This adorable little camera (aptly named for it’s 9 lenses) is the golden child of The Lomographic Society, a company based on understanding the world by taking as many photos of it as humanly possible.
The pop 9 simultaneously takes 9 small photographs, each identical to the others, and puts them all on the same picture. Think Andy Warhol, without the different colors.
Above is an example of a print you would get with this camera.
If you don’t know anything about the Lomography Society or their cameras, let me give you the short version:
The Lomo camera was brought to Russia in 1982 by the Japanese.
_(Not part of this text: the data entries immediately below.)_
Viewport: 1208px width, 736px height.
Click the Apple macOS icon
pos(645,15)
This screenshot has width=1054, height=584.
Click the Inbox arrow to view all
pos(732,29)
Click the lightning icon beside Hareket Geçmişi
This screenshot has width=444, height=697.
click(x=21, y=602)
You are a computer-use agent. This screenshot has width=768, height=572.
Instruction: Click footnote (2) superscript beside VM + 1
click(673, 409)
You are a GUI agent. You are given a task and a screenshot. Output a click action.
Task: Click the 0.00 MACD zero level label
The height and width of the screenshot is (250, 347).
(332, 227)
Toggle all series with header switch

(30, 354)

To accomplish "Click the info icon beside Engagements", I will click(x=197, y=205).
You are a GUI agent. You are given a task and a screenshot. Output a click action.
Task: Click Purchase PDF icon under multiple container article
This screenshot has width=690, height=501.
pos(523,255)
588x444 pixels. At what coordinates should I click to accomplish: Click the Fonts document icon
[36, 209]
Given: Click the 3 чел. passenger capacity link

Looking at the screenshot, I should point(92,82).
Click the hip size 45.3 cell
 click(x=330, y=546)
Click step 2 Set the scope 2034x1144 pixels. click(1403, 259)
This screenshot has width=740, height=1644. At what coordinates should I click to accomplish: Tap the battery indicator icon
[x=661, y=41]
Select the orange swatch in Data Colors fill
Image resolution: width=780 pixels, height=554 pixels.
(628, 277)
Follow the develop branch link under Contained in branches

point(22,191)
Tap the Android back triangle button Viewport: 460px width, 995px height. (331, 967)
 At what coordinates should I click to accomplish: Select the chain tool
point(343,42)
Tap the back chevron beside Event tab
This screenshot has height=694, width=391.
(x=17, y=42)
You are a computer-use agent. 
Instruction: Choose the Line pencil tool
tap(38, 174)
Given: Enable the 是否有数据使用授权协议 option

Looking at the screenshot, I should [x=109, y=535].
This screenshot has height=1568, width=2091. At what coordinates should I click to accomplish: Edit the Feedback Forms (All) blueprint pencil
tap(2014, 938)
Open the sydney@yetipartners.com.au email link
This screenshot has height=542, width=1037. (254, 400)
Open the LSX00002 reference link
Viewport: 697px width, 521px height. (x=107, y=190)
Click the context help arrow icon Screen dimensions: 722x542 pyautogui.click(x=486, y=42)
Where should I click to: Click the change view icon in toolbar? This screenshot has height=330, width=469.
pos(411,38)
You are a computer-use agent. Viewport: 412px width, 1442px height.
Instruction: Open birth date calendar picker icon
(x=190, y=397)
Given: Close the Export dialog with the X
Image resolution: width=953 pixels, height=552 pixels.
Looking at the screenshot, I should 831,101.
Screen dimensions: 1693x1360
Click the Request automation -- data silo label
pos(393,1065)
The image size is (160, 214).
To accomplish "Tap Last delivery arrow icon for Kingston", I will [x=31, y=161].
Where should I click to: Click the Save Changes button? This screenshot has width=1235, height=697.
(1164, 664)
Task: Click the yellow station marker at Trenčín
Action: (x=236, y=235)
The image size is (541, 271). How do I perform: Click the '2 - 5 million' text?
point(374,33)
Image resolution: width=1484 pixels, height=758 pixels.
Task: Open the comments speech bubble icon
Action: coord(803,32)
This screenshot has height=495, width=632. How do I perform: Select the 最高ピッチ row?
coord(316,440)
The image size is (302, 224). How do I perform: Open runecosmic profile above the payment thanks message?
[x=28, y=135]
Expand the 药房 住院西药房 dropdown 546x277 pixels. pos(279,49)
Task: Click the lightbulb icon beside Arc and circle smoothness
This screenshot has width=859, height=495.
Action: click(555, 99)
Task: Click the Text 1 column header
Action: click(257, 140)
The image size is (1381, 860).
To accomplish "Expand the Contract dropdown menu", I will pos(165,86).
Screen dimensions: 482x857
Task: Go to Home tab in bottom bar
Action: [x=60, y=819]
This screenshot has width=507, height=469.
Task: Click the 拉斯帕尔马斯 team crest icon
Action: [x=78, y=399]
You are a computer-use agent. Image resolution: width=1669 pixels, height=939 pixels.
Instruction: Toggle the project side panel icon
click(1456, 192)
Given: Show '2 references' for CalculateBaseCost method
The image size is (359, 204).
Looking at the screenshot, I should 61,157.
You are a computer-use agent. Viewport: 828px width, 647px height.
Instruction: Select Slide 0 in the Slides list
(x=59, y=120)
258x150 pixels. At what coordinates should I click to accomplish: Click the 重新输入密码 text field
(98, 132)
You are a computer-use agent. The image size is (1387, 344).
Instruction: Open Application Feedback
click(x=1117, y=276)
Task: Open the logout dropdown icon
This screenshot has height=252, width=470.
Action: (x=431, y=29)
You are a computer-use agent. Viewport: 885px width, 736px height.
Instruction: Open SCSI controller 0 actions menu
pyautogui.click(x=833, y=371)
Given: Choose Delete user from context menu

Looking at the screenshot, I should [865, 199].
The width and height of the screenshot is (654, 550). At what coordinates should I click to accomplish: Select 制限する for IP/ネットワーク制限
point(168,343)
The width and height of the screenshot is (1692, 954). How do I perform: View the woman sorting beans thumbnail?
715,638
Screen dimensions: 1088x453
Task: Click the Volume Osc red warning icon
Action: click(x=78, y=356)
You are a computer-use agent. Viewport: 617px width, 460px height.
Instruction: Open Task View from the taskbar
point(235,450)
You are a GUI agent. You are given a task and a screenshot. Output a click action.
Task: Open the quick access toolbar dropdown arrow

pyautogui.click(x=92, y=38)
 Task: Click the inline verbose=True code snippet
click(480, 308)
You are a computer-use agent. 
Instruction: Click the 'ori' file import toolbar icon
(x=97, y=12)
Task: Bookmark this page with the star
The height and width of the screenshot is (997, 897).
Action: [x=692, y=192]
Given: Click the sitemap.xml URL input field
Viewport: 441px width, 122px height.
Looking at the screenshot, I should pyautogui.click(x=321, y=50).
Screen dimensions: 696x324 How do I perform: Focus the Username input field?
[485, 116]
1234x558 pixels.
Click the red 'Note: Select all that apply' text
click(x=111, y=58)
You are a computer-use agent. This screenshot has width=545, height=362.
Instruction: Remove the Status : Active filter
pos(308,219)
The Russian military decided that every one of their soldiers must have one, so they mass-produced them. The first camera was called the LC-A.
Almost a decade later, in 1991, a group of Viennese students happened on these cameras. The LC-A by then had lost its appeal. But the Viennese students loved it, and so did their friends.
In 1996, after the construction of the Lomographic Society, the Lomographic Embassy once again traveled to St. Petersburg to plead for the Lomo LC-A manufacturers to continue making the cameras. The Society succeded and in 1999 the Lomographic Society launched Lomography Online and hosted the first Lomography Convention – Photokina.
In 2001, the Lomography Society opened their first brick-and-mortar store and published their first photobook.
And in 2002, the lovely little camera posted at the beginning of this blog was launched.
So there you have it, a cool little camera and so much history behind it.